You won’t remember how you felt in the moment if you don’t write it in the moment.
3. Rationalize nothing.
The bane of any good writing is rationalization.
Authors often feel like things need to be logical. They want to justify why things work in their writing; however, there will always be time for logic in the editing process. If you intend to give your writing a chance, you have to turn off the editor in your brain. For me, my critical voice is also my voice of self-doubt. I tell myself far too often things like: what’s the point? This doesn’t even sound good. I’m going to have to start over. I’m not ready to write this.
Turn that voice off. It will be your biggest asset.
Think of it this way:
You wouldn’t want to go on a super special date with your parents. It would be a truly different experience to have them standing right behind you and your partner as you share a first intimate kiss, or when you say I love you for the first time. That would absolutely kill the mood. You may still be passionate about the person, but adding in a third party diverts your attention. You wouldn’t be able to focus completely on the feeling and love in the moment.
So, fall in love with your writing, and don’t complicate it with those third-party thoughts.
4. Read Often. Read Widely.
This one is common, but that doesn’t make it any less important.
It took me awhile to get this, and I’m still working it out. But too me, I think that is kind of the point. There is never a quota for how much, or what things, a person should read. When writers read, they are not only refueling the creative energy they have spent, but are also expanding their knowledge of the world around them.
By reading in your genre: You expand your expertise on a topic. You find out what is out there and what tropes are common in the genres you enjoy writing in. You learn how to be successful in it.

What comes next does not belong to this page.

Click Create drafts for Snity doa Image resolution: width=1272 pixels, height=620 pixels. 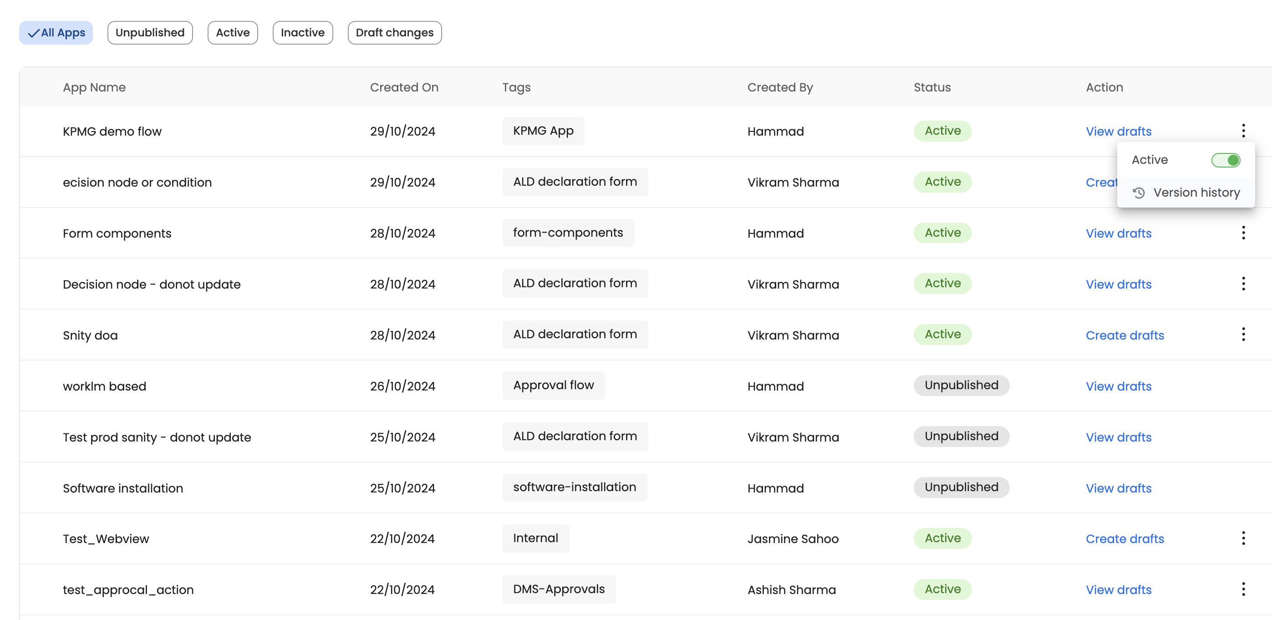(x=1124, y=335)
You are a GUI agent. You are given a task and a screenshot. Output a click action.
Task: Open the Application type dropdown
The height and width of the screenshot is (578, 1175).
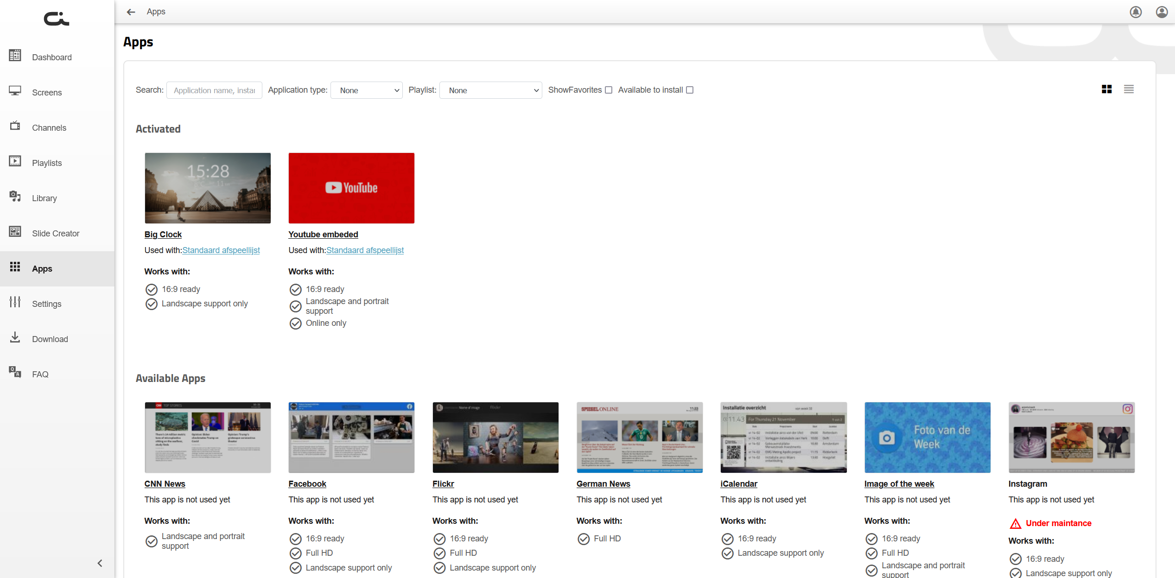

By reading outside your genre: You absorb the knowledge of the world. By doing this you increase your bank of information and can add exciting concepts to your preferred genre that seems fresh and unique.
In order to create more effectively, take in as much information as you can. Whether that means reading a person’s twitter feed or a classical work of poetry, there is no wrong way to read.
You can learn from all types of writing as long as you read widely and question what makes it good.